In the meantime, Sebastian and I met for the first time in Barcelona! He flew down to join us, while we drove over the Pyrenees down into Spain, passing through snow and down to the 35°C coastal climate.
After nearly a year of working together, despite having never met face-to-face before it seemed quite natural to hang out in person, although our productivity admittedly dropped somewhat during the week in food, beer, and vermouth-induced merriment.
We made contact with a number of developers we’re close to, and began the process of trying out Audiobus in other environments than our own apps. It was a pleasure working with the likes of Rolf Wöhrmann, Jaroslaw Jacek, Hamilton Feltman; Kalle Paulsson and the Propellerhead team, the Positive Grid team and a number of other talented folks, and together we discovered and ironed out the remaining issues.
It was a thrill seeing these great apps passing live audio between themselves, and we were excited to see public interest growing as we got closer to having a launch-ready product.
Meanwhile, we’d taken some time to head northwards through the beautiful region of Provence, France, where we spent some time hiking over glorious Mediterranean fjords and rowing and swimming in turquoise water near Cassis, cycling through fields of purple lavender, and driving through beautiful fairytale landscapes.
We ended up back in the UK, in the beautiful, quiet village of Wootton, where we continued to refine Audiobus and get it ready for launch, amidst the rolling green fields, bluebells, cooing pigeons and bleating sheep.
We’d taken Audiobus to the point where it was ready for a test submission to Apple App Review. We were very nervous about this, as Apple don’t have a pre-approval facility. That means that there can be a staggering amount of risk involved in developing a groundbreaking new product, especially one that treads dangerously close to “system” functionality. This was the one point of failure for us, and we uploaded a build to Apple with great trepidation.
The wait was excruciating. If Apple said no at this point, we would have no recourse: the last year of work would be wasted.
Then, the news arrived: we had the green light! We breathed a massive sigh of relief and continued with our refinements, building the website, writing the developer documentation, addressing bugs.
Winter began its approach, and we moved closer to London as frosty mornings became ever more common.
Finally, launch time arrived: we had our initial group of apps, we’d done our due diligence, everything was tested and ready to go. We uploaded the final public build to Apple, along with Audiobus-compatible builds of our other apps Loopy and SoundPrism, and sat back to wait for approval.

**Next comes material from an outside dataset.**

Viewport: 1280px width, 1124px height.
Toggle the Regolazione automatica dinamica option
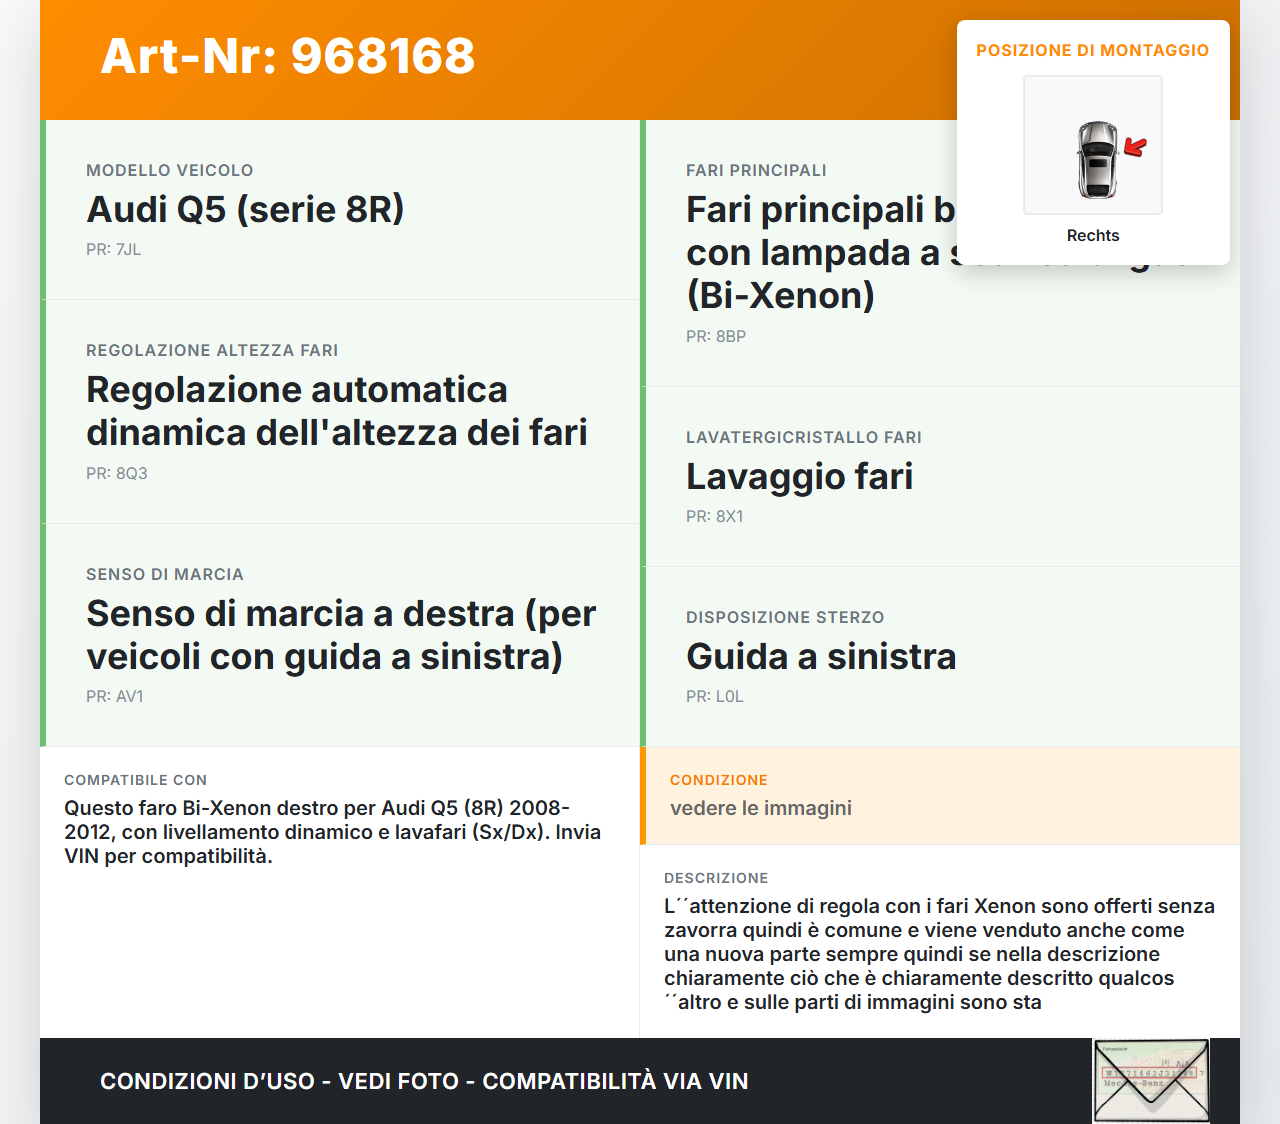tap(337, 410)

Then, disaster struck as we were contacted by a representative of App Review who told us they had a problem with our app and were taking some time to consider whether it would be rejected. It’s hard to express our feelings at this point, after having come all this way. We were terrified.
And then: SoundPrism was approved. Then Loopy. And then, to our enormous relief, we received notice that Audiobus had been approved. It was time for a drink.
Our work was done, and with great excitement in the frosty dawn of an early winter’s day we watched as the biggest, most complex project we’d ever worked on went out into the world.